* Description of the task
There is a line containing "Given: Click the delete icon for entry 1" in the records below. Repeat it and every line after it, exactly, through the final line, but no pictures.
# # #
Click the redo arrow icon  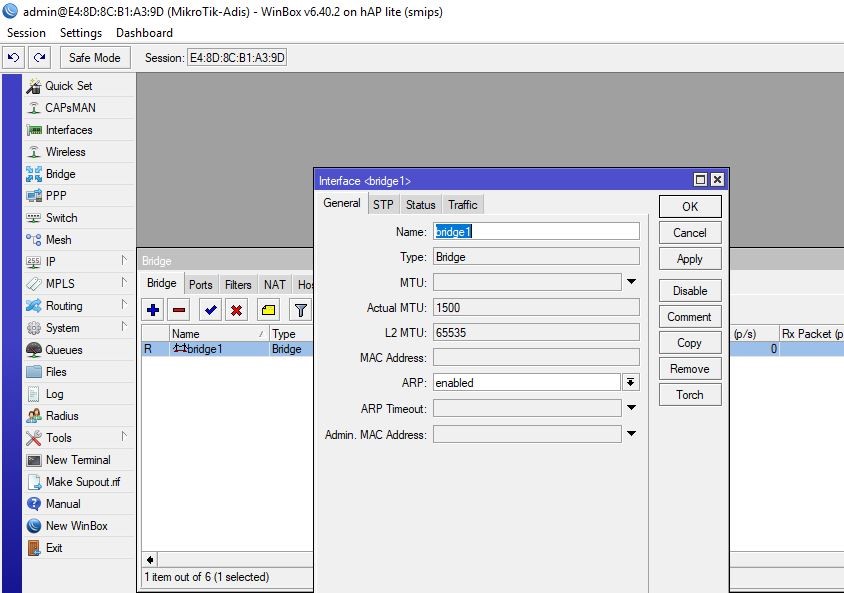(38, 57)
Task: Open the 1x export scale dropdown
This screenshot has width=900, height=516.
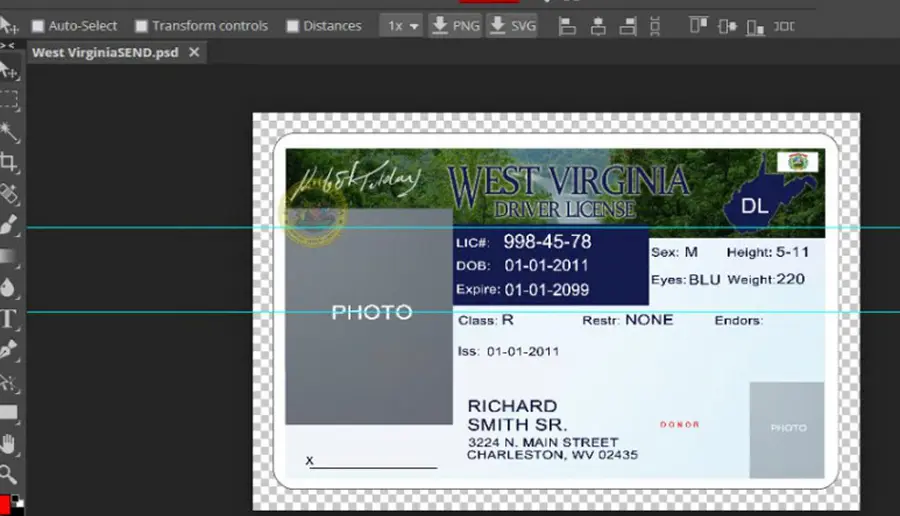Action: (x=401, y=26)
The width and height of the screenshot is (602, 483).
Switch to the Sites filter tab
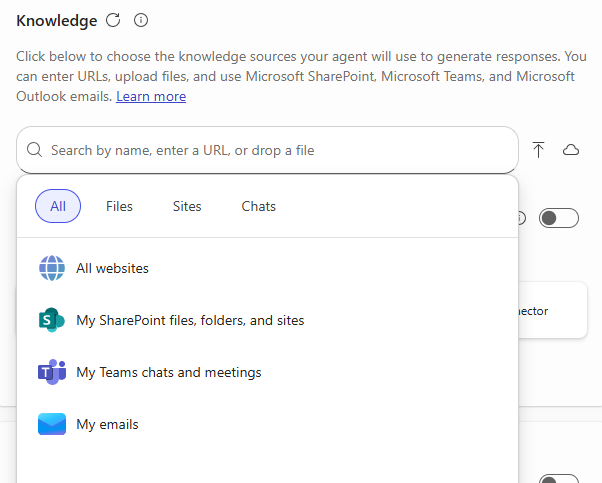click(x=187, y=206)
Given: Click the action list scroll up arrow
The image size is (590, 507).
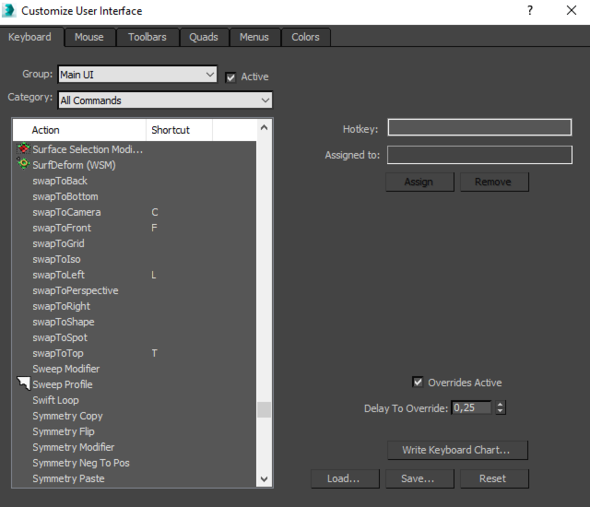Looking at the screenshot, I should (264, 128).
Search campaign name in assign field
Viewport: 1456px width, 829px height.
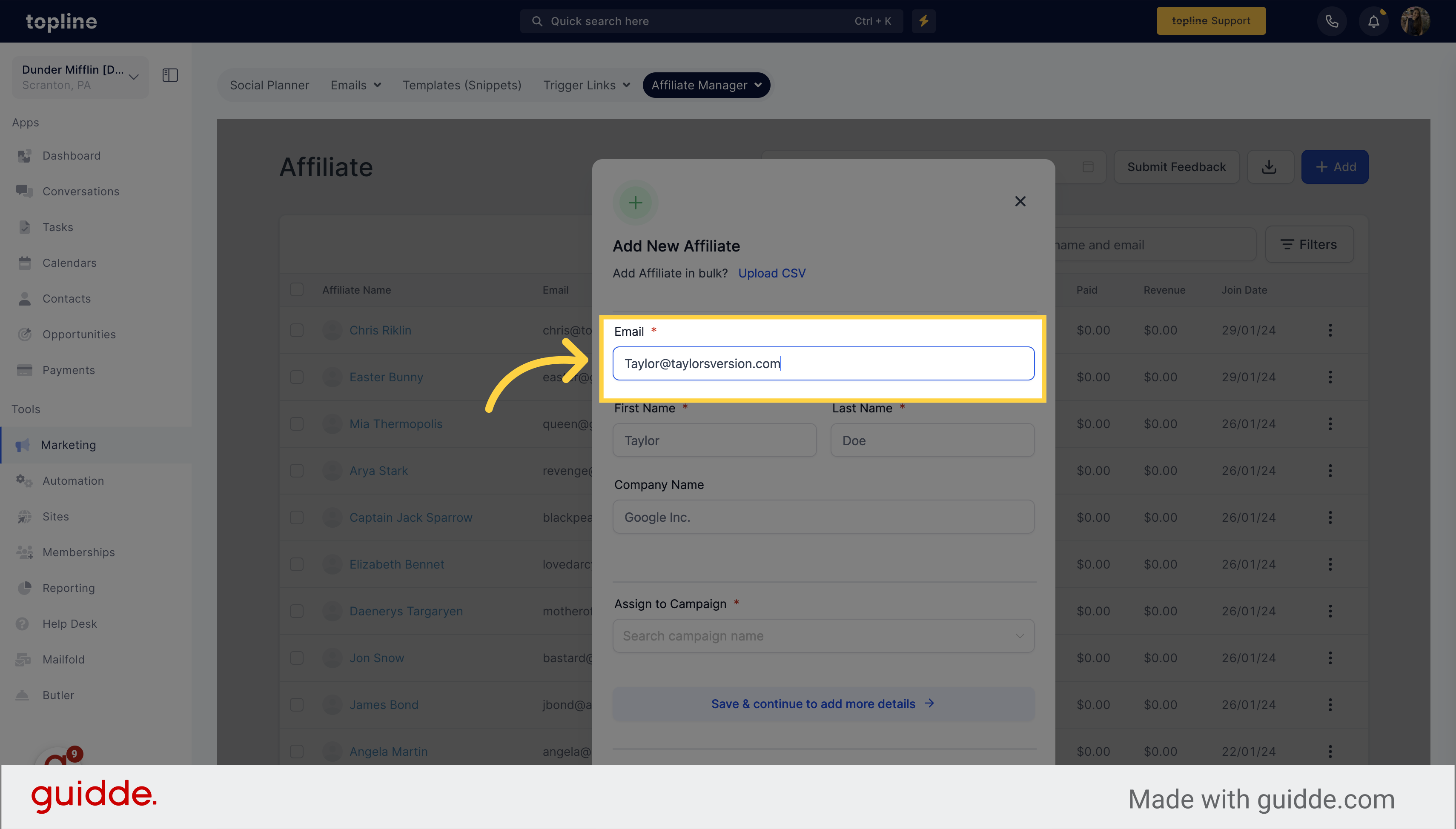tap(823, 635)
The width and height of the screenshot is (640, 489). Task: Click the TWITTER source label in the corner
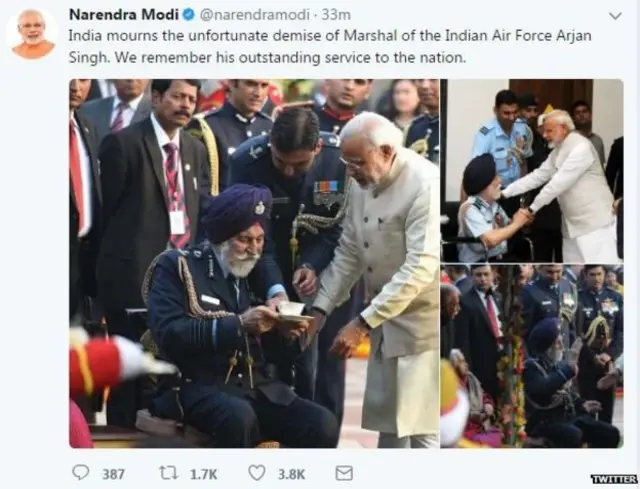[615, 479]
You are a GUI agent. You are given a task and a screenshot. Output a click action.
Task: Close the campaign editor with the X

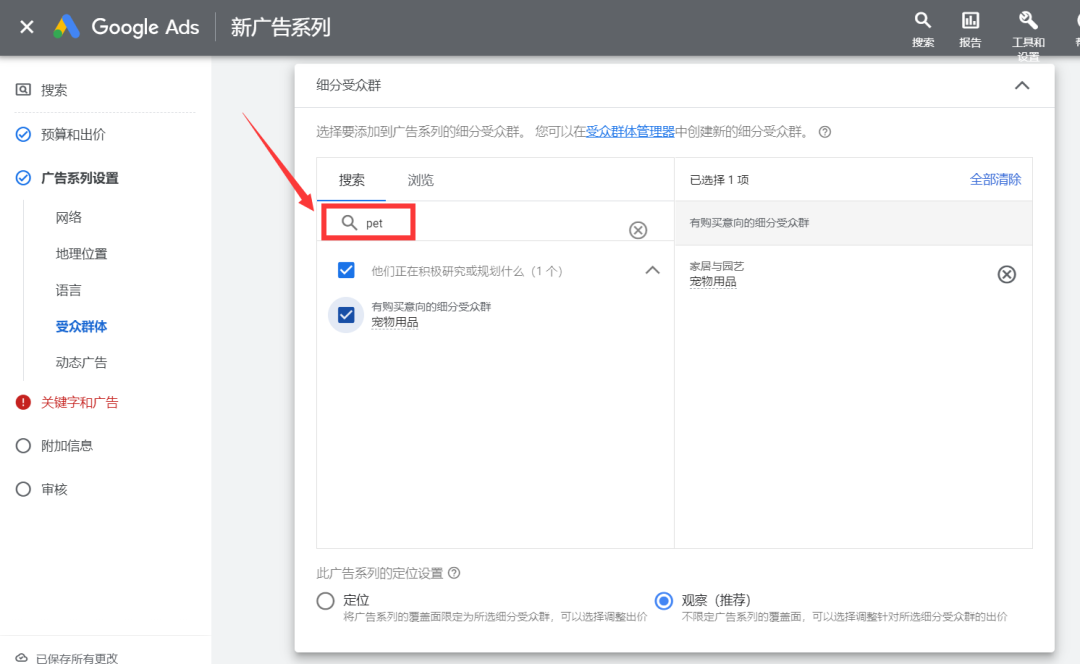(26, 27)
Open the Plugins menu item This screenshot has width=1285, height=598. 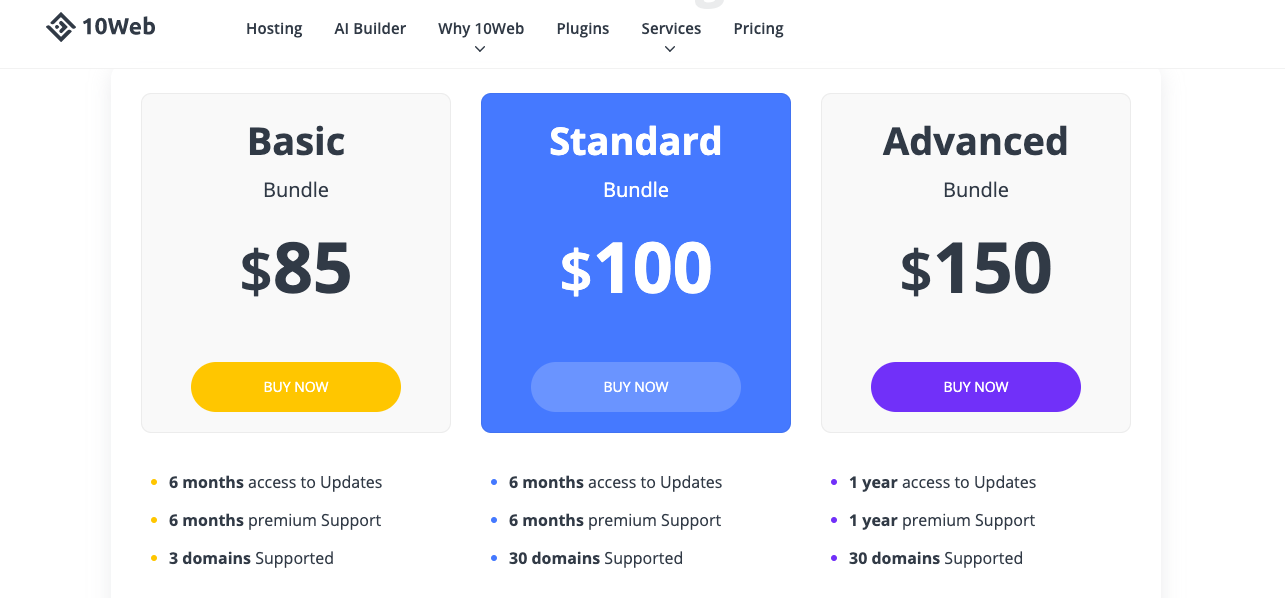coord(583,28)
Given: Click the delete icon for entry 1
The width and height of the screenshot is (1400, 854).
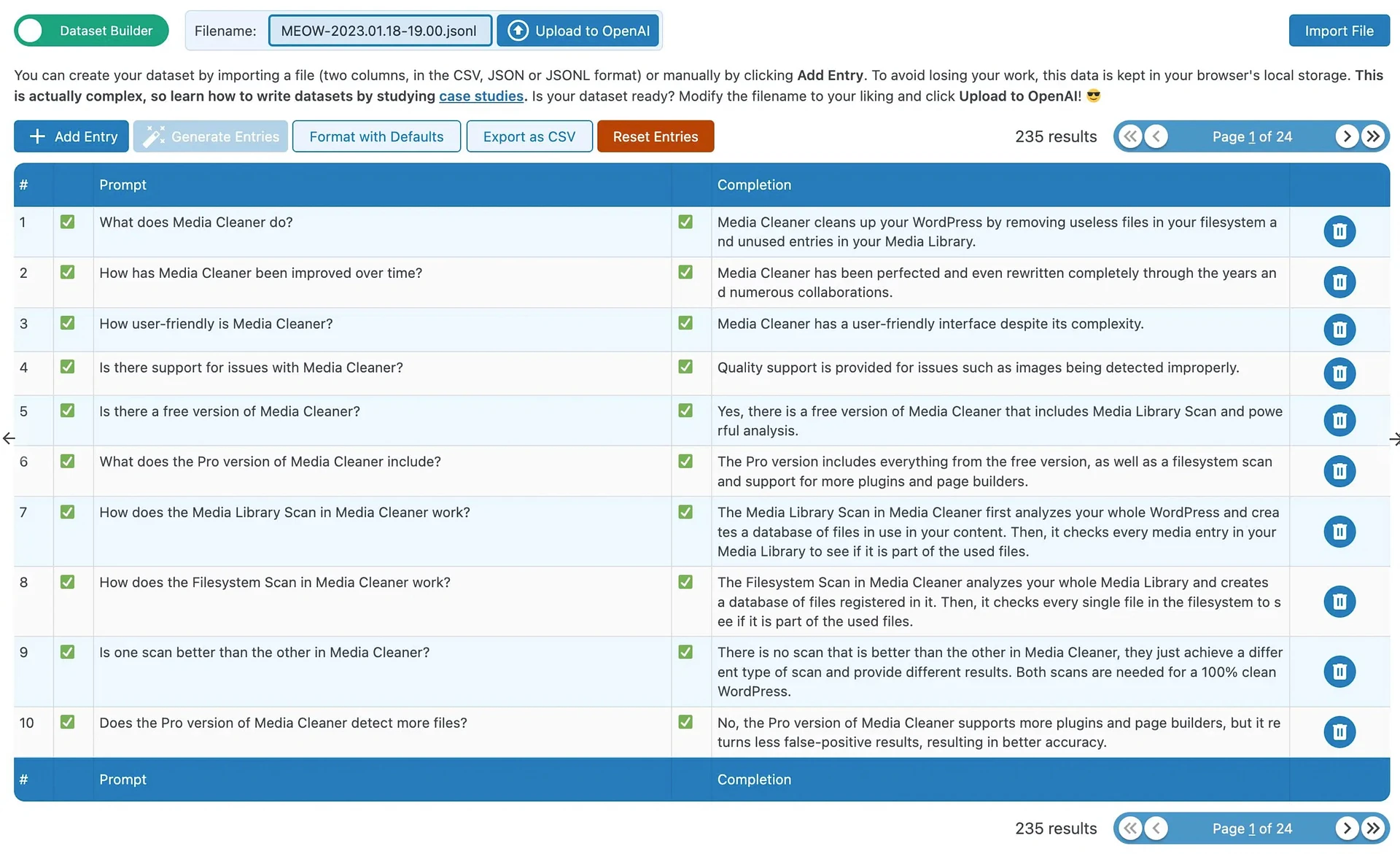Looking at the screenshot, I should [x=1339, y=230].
# # #
* Output for this task
Given: Click the delete icon for entry 1
The width and height of the screenshot is (1400, 854).
Looking at the screenshot, I should [x=1339, y=230].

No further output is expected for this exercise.